In this regard, the EU especially would be well-positioned to exert the much-need pressure on the security council, given the devastation that the virus has wreaked on a number of its members, notably Italy and Spain, among others.
Such an urgent meeting, indeed an Emergency Special Session of the UN Security Council at time would be greatly applauded by the entire international community as it would accord the world body the leadership role that its members expect it to play at this most critical point in the post-WWII human history.
We are One Nation
In this dire situation, the big powers should put aside their ideological and policy differences as seen in the UN General Assembly case, and focus instead on galvanizing concerted international actions to ensure the safety, full respect of humanitarian law and undiscriminated wellbeing of the entire human race.

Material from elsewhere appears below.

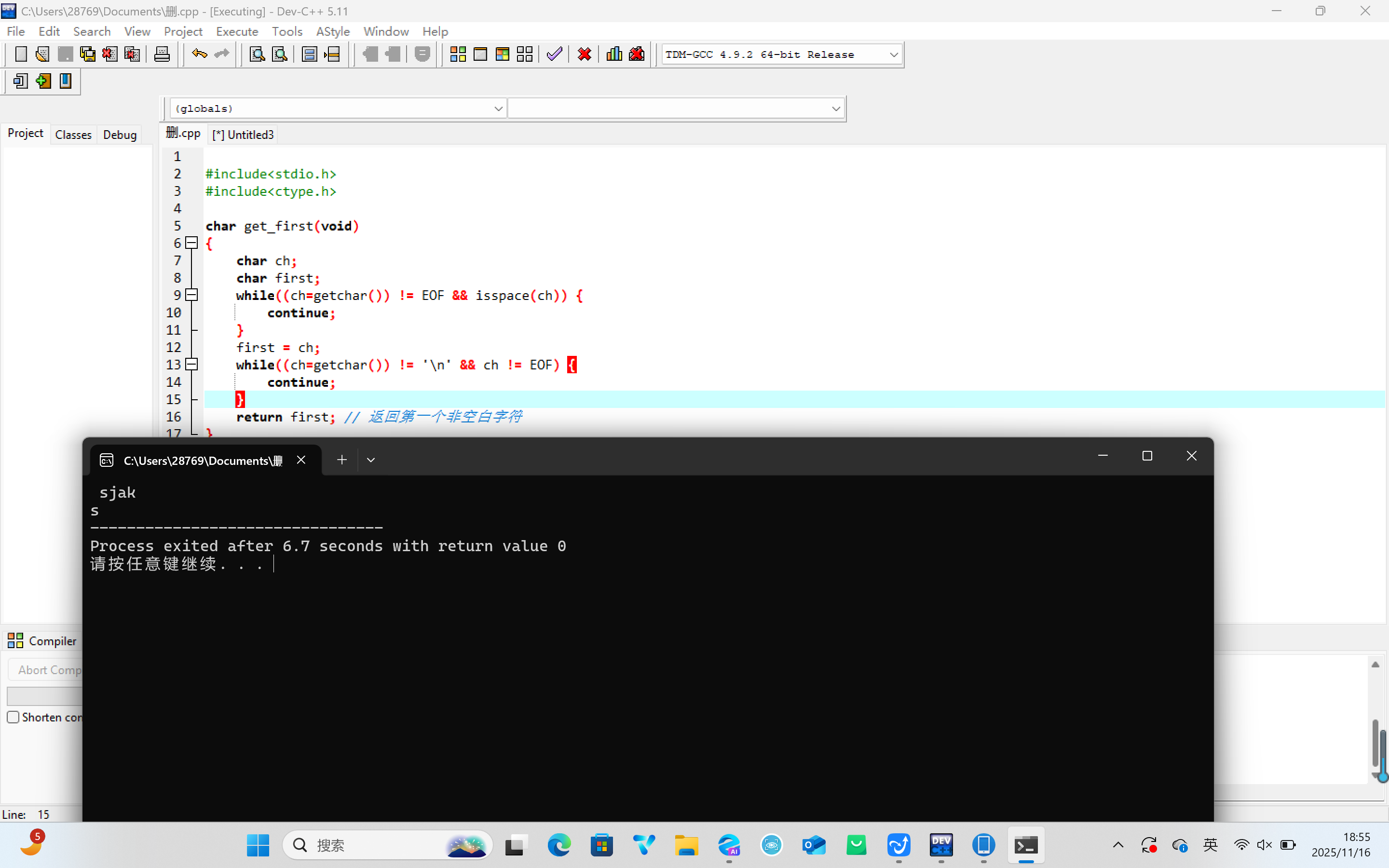Collapse the function fold at line 6

pos(191,243)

By decisively and urgently acting, the UN Secretary-General and the security council would send a bold and clear yet reassuring signal to all humanity. More importantly, such a unison voice would be also welcomed and well understood as a referential (not to say a norm-setting) note by other crucial agencies.

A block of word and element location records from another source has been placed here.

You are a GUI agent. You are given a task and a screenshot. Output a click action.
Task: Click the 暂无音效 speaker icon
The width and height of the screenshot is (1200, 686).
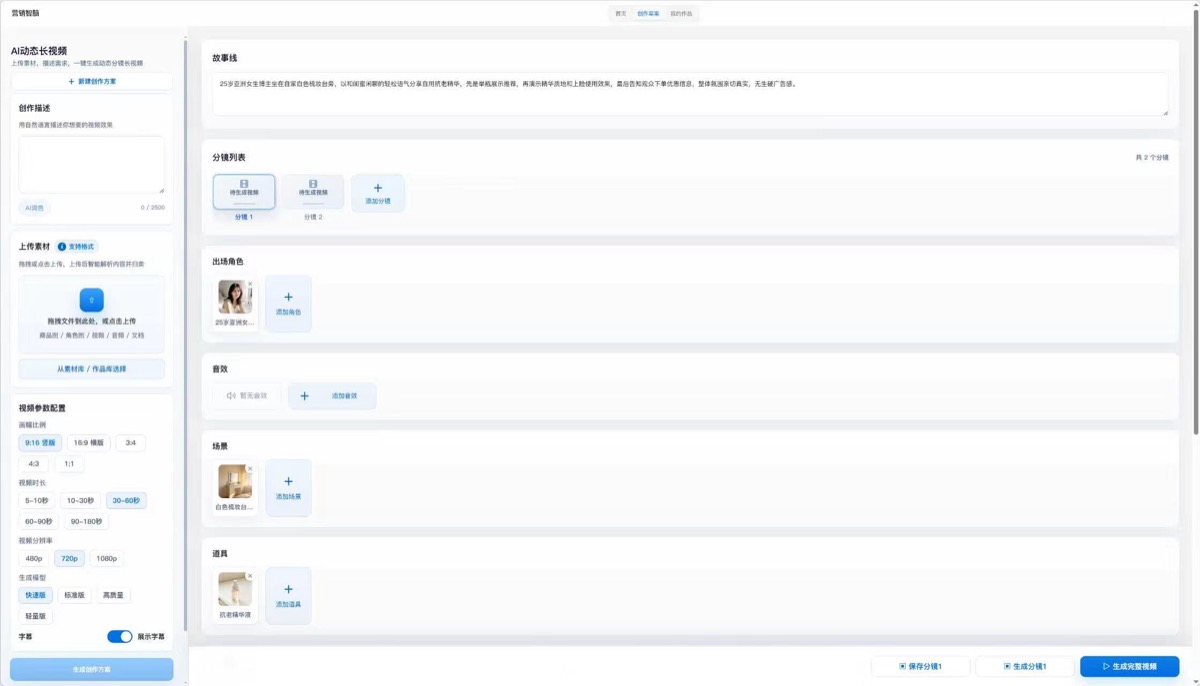click(230, 396)
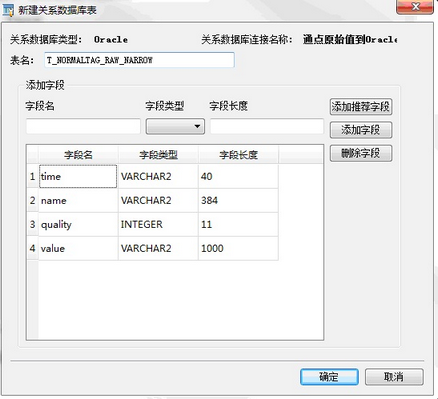Image resolution: width=438 pixels, height=399 pixels.
Task: Click the 删除字段 button
Action: [361, 153]
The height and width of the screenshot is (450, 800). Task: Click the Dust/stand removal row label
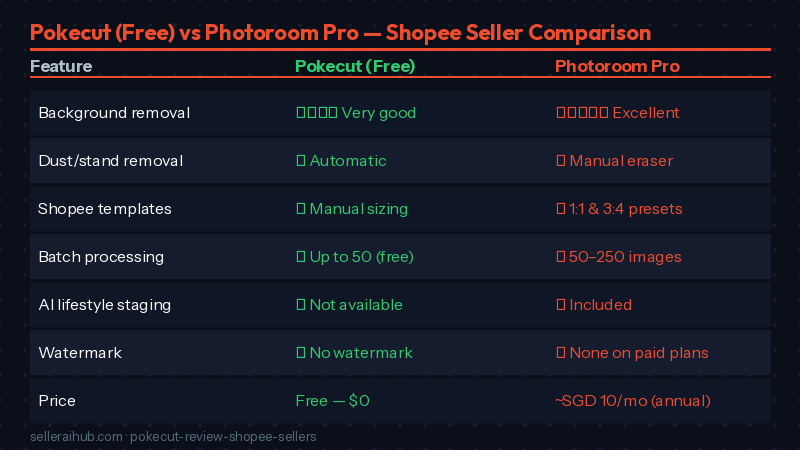coord(110,161)
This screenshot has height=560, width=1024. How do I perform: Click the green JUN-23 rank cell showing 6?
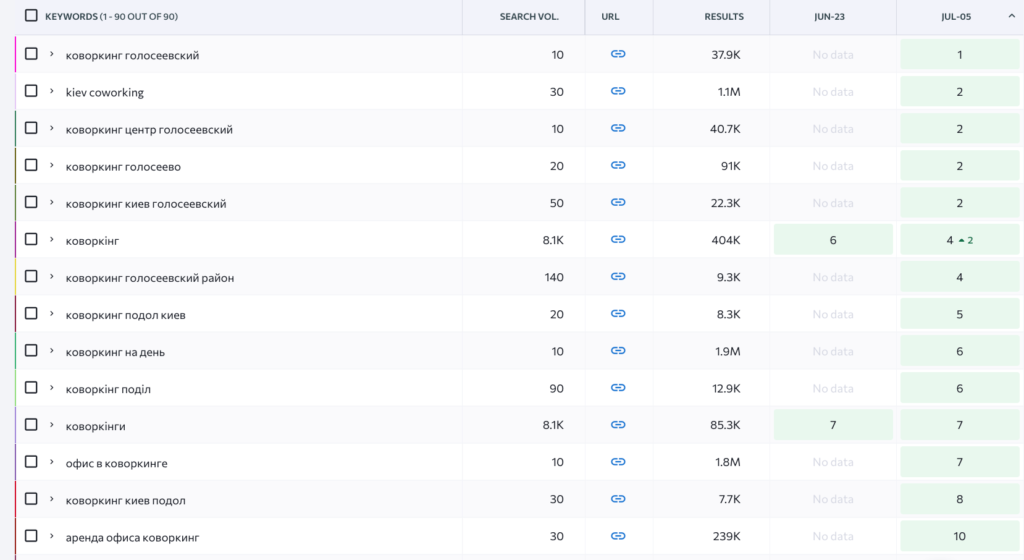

In the following period – while witnessing indeed a true historical conjuncture, we need a global observance and protection of human rights and of jobs, for the benefit of economy and overall security. Therefore, the measures imposed these days cannot be disproportionate, unrelated, indefinite, unbalanced and only on societal expenses or democracy recession.
Recovery, which from now on will require a formidable biosafety regime as well, will be impossible without social consensus. Clearly, it will be unsustainable if on expenses of labor or done through erosion of basic human rights – embedded in the UN Charter and accepted as essential to the very success of the Sustainable Development Goals.
Indeed, countries are not just economies, but most of all societies.
The truth is plain to see: the planet has stopped, although the capital remains intact. We came to a global halt because labor has been sent home. Hence, the recovery comes with labor. Historically, labor has never betrayed, while capital has failed us many times. By the same token, human rights have never betrayed the state and its social cohesion, but the states – and much-glorified markets – far too many times in history have failed humans. Therefore, there is no true exit from the crisis without strengthening labor and human rights.
For a grave planetary problem, ar rapidly articulated global accord is badly needed. Therefore, multilateralism as the most effective planetary tool at our disposal is not our policy choice. It is the only way for the human race to survive socioeconomically and politically.
Covid-19 is a challenge that comes from the world of biology. Yet, biology and international relations share one basic rule: Comply or die. To remind us; it is not the big that eat the small, rather it is a fast which eats the slow. It is high time to switch off the autopilot. Leadership and vision now!!
Tan Sri Hasmy Agam is the retired Malaysian ambassador to the UN and Chairman of the Human Rights Commission of Malaysia. Prof. Anis H. Bajrektarevic is chairperson and professor in intl law and global political studies in Austria.